Poi smetterei di pensare al treno perché quei raggi come acqua
arrivano dappertutto, e sbattono forte sulla sua gonna - che sarebbe nera, sì,
ma come di seta, l’ho già detto – in uno scroscio di barbagli che mi farebbero
intravedere il contorno morbido delle gambe, e l’insenatura liscissima dietro
le ginocchia.
Oh, quel punto! Dio bono, quel punto! Andrei fuori di
testa per un paio di secondi felici. E penserei di fare duecento, trecento,
forse; ma che dico?!, mille, un milione, addirittura; sì!, un milione di
quadri, in un milione di tecniche diverse, e sarebbero tutti rappresentanti
quel punto, quel pezzo di pelle bianca e soffice dietro le ginocchia delle
donne.
La mia mente andrebbe subito a quel mio amico, uno
stregone, che aveva un amico, in Brasile, a São Paulo, che per tutta la vita ha
disegnato il viso della puttana che batteva di fronte a casa sua. Una puttana
di mezz’età. Man mano che i quadri si dispongono nel tempo, giorno per giorno,
la puttana invecchia, gradualmente. La serie si interrompe con il dipinto di
una puttana anziana, ancora bellissima.
“Perché ha smesso?”, chiesi al mio amico stregone, “poi è
morta?”
“No”, mi rispose, “il mio amico ha scoperto che la
puttana che ha disegnato per tutta la vita è sua madre”.

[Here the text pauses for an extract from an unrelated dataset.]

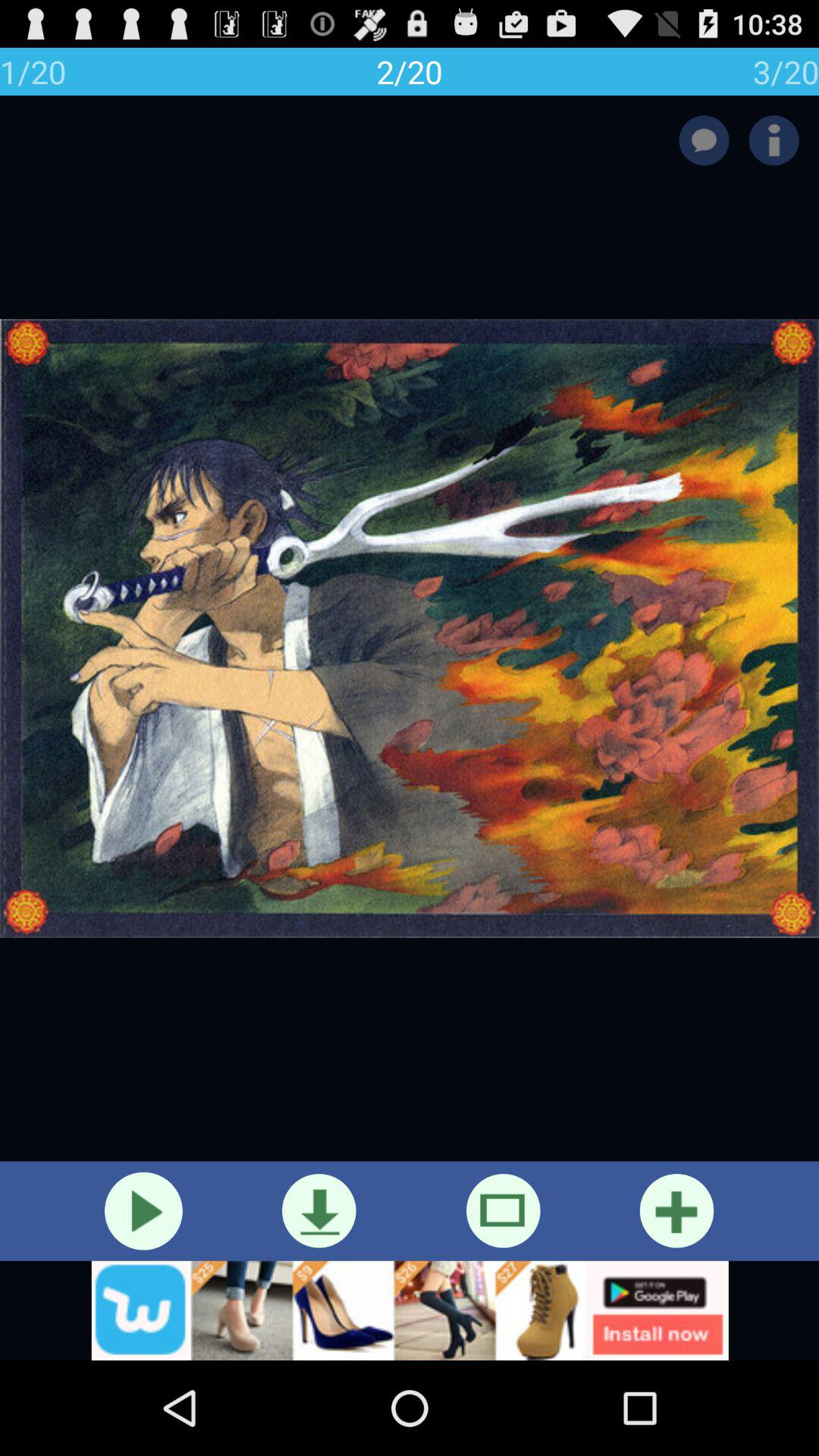
add to favorites (676, 1210)
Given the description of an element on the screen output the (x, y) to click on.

Mi raccontò tutta la storia di fronte a un dipinto della
serie, gliel’aveva regalato il suo amico in persona, prima dell’agnizione.
Tenevamo le mani legate dietro la schiena e le nostre
teste guardavano in alto sulla parete, dov’era appesa l’immagine della puttana.
Stavamo in silenzio.
E quel silenzio nella mia testa sarebbe disturbato dagli scatti metallici del treno e io tornerei a pensare alla mia donna mora con gli occhi verdi che intanto scomparirebbe dalla porta del vagone.

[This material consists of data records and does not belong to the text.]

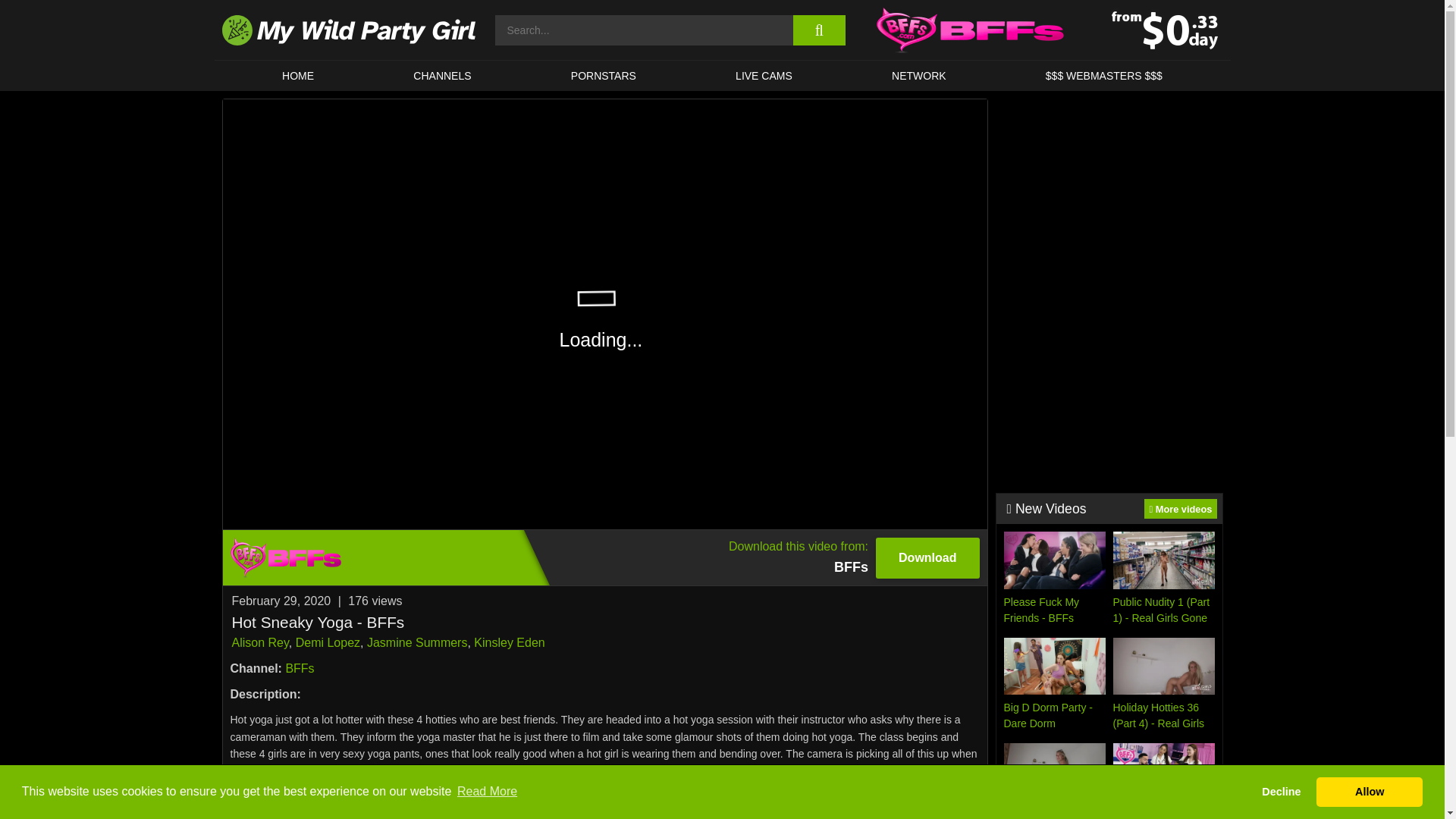
HOME (296, 75)
NETWORK (918, 75)
Demi Lopez (327, 642)
Jasmine Summers (416, 642)
PORNSTARS (603, 75)
LIVE CAMS (763, 75)
Alison Rey (259, 642)
Play Video (604, 313)
Kinsley Eden (509, 642)
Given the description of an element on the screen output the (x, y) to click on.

E quel silenzio nella mia testa sarebbe disturbato dagli scatti metallici del treno e io tornerei a pensare alla mia donna mora con gli occhi verdi che intanto scomparirebbe dalla porta del vagone.
Non avrei così tanta voglia di tenermi il suo ritratto, a
quel punto. Così lo strapperei dal blocco e lo metterei in mezzo alle pagine,
così come lei le ha lasciate, lì dove Carver scrive: “Mi ha raccontato che il cieco l’aveva sfiorata con le dita dappertutto:
il viso, il naso… perfino il collo! Lei non se l’era più scordato”.
Chiuderei il libro e lo lascerei sul sedile. Riporrei il
blocco nello zaino, e questo lo caricherei sulle spalle alzandomi mentre il
treno inizia a rallentare. Mi avvierei per il corridoio. Lei tornerebbe dal
bagno, ci affronteremmo in una danza precaria, ma non la guarderei nemmeno per un
attimo. La lascerei passare e sentirei il suo profumo che galleggia dietro di
lei, fra la polvere abbagliata dal sole.
Il treno si fermerebbe completamente. Scenderei.
Resisterei a guardare attraverso il finestrino la sua reazione mentre si vede
nel ritratto. Camminerei veloce verso l’uscita della stazione, mentre lei
inizierebbe a ricordarmi per sempre.